### Try it
Lines from the one containing "You are a computer-use" through the final line of the data, restated word for word and free of pictures, make up the whole answer.

Records from a dataset
++++++++

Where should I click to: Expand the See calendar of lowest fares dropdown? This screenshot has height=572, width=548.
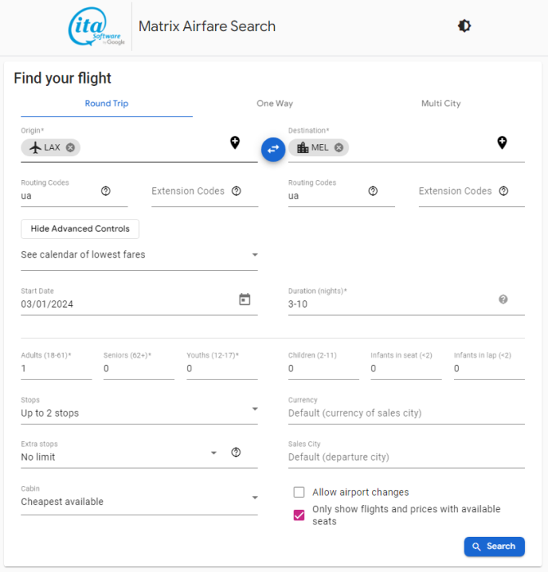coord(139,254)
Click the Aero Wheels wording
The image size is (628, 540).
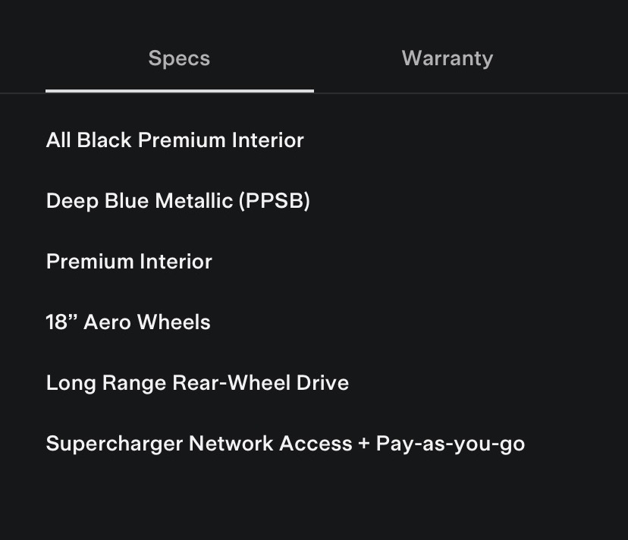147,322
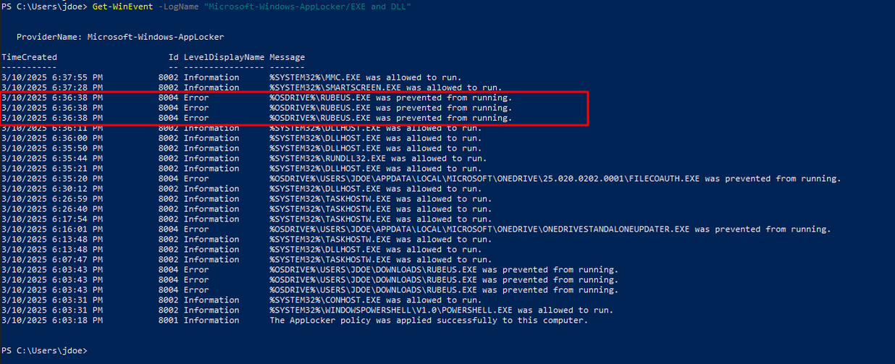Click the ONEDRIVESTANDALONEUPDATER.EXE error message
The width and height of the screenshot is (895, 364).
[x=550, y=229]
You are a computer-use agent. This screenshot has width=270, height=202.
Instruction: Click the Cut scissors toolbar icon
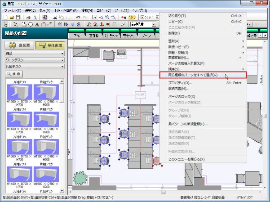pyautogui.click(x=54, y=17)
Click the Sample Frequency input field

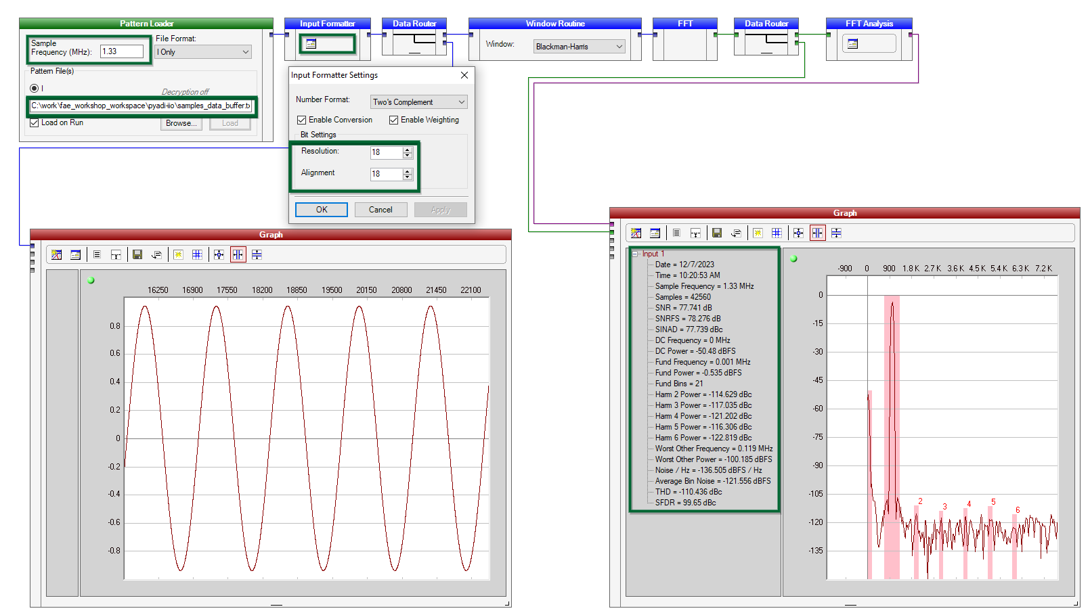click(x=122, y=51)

++++++++

### Result for this exercise
You are a computer-use agent. This screenshot has width=270, height=202.
Instruction: Click the Cut scissors toolbar icon
pyautogui.click(x=54, y=17)
Click the Sample Frequency input field

click(x=122, y=51)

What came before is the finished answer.